(Stored records)
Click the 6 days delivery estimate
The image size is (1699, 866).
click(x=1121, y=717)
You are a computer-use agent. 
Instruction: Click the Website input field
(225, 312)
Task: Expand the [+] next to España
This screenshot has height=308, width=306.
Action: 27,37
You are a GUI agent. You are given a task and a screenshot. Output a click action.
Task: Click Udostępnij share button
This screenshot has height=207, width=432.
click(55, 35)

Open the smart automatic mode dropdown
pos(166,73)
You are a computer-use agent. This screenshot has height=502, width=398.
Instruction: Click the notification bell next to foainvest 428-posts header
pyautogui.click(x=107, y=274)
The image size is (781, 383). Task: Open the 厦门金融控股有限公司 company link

Exercise requirements –
All records shown above are to be reproduced without any alteration.

Output below –
Click the 6 days delivery estimate
The image size is (1699, 866).
click(x=1121, y=717)
You are a computer-use agent. 
Instruction: Click the Website input field
(225, 312)
Task: Expand the [+] next to España
This screenshot has height=308, width=306.
Action: 27,37
You are a GUI agent. You are given a task and a screenshot. Output a click action.
Task: Click Udostępnij share button
This screenshot has height=207, width=432.
click(55, 35)

Open the smart automatic mode dropdown
pos(166,73)
You are a computer-use agent. This screenshot has height=502, width=398.
Instruction: Click the notification bell next to foainvest 428-posts header
pyautogui.click(x=107, y=274)
The image size is (781, 383). Task: Open the 厦门金融控股有限公司 company link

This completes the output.